INPUT MATERIAL Start Marker

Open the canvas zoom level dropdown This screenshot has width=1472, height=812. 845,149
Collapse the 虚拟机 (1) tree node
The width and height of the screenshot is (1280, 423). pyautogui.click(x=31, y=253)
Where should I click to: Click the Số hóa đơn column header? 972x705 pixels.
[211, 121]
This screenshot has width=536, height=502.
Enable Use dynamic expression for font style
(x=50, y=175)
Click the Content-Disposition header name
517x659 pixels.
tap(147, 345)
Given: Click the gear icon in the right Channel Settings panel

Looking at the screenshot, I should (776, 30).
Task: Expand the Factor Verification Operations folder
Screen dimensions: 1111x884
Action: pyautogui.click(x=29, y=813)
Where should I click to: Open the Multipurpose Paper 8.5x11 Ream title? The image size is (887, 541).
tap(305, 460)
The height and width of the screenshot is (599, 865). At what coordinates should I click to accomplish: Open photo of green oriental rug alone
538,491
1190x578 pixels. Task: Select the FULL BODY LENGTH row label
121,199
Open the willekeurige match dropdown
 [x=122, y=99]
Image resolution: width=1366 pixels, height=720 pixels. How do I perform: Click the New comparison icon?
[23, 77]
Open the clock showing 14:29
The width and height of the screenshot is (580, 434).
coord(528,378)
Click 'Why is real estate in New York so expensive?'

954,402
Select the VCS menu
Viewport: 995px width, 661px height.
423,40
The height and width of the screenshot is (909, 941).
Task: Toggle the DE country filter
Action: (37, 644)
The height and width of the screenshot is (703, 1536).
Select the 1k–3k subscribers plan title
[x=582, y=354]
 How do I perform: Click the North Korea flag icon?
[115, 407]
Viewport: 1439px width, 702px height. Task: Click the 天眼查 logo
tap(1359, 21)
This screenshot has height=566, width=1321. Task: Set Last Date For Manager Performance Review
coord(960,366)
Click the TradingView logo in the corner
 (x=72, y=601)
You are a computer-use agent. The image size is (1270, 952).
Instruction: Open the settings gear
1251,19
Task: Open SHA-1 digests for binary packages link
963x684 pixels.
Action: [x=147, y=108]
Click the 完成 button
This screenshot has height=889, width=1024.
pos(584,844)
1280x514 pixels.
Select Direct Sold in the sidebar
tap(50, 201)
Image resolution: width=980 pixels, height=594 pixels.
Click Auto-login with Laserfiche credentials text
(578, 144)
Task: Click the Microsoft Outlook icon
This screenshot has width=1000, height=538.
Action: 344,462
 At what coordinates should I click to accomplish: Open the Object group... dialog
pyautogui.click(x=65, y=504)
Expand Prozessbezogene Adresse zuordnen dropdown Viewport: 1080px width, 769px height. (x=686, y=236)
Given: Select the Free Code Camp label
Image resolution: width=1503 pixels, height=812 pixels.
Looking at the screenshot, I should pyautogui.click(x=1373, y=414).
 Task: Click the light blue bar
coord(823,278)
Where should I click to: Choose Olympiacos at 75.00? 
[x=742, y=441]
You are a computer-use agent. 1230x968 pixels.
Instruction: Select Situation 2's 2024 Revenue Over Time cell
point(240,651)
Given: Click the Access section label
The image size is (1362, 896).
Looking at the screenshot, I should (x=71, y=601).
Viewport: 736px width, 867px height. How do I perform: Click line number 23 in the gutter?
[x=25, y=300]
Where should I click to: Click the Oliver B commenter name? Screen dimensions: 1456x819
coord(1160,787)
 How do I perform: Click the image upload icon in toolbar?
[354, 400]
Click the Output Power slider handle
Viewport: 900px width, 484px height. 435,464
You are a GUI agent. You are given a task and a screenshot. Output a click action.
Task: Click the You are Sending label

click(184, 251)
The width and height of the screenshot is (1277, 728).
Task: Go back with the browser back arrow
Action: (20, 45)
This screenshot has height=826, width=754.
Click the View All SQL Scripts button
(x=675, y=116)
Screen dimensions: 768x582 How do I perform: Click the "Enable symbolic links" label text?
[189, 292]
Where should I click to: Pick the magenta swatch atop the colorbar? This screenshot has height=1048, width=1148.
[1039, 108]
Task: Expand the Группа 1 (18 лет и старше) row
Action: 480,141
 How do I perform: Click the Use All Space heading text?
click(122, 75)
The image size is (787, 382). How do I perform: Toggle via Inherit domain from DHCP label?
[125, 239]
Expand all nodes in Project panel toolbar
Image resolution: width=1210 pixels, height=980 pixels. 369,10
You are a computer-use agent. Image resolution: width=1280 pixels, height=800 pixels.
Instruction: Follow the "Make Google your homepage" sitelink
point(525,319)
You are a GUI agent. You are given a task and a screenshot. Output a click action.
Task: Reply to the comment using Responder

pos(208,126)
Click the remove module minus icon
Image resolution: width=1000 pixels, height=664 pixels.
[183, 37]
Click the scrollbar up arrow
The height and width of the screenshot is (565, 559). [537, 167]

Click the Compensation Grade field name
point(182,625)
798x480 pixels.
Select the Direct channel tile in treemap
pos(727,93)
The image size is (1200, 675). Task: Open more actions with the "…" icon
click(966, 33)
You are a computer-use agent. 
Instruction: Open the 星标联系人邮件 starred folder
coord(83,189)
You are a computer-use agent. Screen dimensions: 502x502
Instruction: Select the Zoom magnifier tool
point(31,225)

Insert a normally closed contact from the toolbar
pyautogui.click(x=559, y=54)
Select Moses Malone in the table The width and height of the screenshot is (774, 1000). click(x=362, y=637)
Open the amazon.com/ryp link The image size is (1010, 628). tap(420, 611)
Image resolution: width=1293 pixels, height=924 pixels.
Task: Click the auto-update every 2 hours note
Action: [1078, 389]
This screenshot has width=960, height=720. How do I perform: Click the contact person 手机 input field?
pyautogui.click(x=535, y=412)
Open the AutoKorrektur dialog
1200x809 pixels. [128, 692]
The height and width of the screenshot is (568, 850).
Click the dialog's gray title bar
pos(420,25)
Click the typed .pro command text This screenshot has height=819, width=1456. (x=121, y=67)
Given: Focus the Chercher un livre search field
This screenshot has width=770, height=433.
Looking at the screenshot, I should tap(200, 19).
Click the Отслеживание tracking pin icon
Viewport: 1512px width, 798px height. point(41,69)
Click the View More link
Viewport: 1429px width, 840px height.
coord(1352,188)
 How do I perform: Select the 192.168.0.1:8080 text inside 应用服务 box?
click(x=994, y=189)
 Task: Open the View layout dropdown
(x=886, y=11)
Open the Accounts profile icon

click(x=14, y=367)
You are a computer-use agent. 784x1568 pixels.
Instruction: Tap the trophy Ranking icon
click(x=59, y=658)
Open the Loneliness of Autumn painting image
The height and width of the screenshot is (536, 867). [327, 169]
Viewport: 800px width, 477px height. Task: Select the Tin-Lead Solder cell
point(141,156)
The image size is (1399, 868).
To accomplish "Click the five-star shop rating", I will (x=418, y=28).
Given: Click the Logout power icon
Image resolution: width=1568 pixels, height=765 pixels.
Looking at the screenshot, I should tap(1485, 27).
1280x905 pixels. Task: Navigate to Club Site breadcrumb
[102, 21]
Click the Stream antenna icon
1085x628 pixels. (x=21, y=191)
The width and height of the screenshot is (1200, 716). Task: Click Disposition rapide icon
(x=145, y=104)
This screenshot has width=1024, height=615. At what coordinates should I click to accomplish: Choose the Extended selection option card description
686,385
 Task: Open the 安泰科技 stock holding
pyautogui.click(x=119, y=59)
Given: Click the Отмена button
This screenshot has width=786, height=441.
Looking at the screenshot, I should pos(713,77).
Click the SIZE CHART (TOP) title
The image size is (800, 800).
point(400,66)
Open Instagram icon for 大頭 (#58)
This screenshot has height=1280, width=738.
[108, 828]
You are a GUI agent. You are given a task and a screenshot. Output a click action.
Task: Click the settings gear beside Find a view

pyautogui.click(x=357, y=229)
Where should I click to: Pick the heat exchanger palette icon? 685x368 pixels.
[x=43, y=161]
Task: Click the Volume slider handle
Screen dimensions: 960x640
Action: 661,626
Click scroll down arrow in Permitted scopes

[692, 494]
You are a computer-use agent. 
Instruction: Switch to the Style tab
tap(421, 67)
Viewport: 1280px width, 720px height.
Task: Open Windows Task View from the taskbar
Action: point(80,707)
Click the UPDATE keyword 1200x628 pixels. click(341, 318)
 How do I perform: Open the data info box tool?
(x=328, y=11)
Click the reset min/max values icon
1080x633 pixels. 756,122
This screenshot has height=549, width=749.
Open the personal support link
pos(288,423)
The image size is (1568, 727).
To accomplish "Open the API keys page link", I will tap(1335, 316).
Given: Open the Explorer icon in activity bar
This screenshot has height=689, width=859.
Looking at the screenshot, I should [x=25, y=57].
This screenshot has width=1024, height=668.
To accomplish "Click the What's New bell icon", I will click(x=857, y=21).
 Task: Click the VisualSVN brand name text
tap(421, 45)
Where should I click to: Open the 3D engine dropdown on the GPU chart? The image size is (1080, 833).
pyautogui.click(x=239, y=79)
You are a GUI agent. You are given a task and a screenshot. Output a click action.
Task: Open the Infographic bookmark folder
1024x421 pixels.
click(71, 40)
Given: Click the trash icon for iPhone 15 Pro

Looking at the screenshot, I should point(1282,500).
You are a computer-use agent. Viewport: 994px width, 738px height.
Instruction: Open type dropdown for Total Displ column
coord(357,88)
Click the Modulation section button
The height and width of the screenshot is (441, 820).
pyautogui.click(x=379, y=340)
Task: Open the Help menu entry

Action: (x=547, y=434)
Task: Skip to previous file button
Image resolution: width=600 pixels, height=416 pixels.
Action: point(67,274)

INPUT MATERIAL End Marker

[WHAT THE TASK REQUIRES] Reproduce the lines of the entries above from the one with "Where should I click to: Click the Số" to the one with "The height and width of the screenshot is (703, 1536).", both included, exactly and without any other line.

[THE COMPLETED TASK]
Where should I click to: Click the Số hóa đơn column header? 972x705 pixels.
[211, 121]
This screenshot has width=536, height=502.
Enable Use dynamic expression for font style
(x=50, y=175)
Click the Content-Disposition header name
517x659 pixels.
tap(147, 345)
Given: Click the gear icon in the right Channel Settings panel

Looking at the screenshot, I should (776, 30).
Task: Expand the Factor Verification Operations folder
Screen dimensions: 1111x884
Action: pyautogui.click(x=29, y=813)
Where should I click to: Open the Multipurpose Paper 8.5x11 Ream title? The image size is (887, 541).
tap(305, 460)
The height and width of the screenshot is (599, 865). At what coordinates should I click to accomplish: Open photo of green oriental rug alone
538,491
1190x578 pixels. Task: Select the FULL BODY LENGTH row label
121,199
Open the willekeurige match dropdown
 [x=122, y=99]
Image resolution: width=1366 pixels, height=720 pixels. How do I perform: Click the New comparison icon?
[23, 77]
Open the clock showing 14:29
The width and height of the screenshot is (580, 434).
coord(528,378)
Click 'Why is real estate in New York so expensive?'

954,402
Select the VCS menu
Viewport: 995px width, 661px height.
423,40
The height and width of the screenshot is (909, 941).
Task: Toggle the DE country filter
Action: (37, 644)
The height and width of the screenshot is (703, 1536).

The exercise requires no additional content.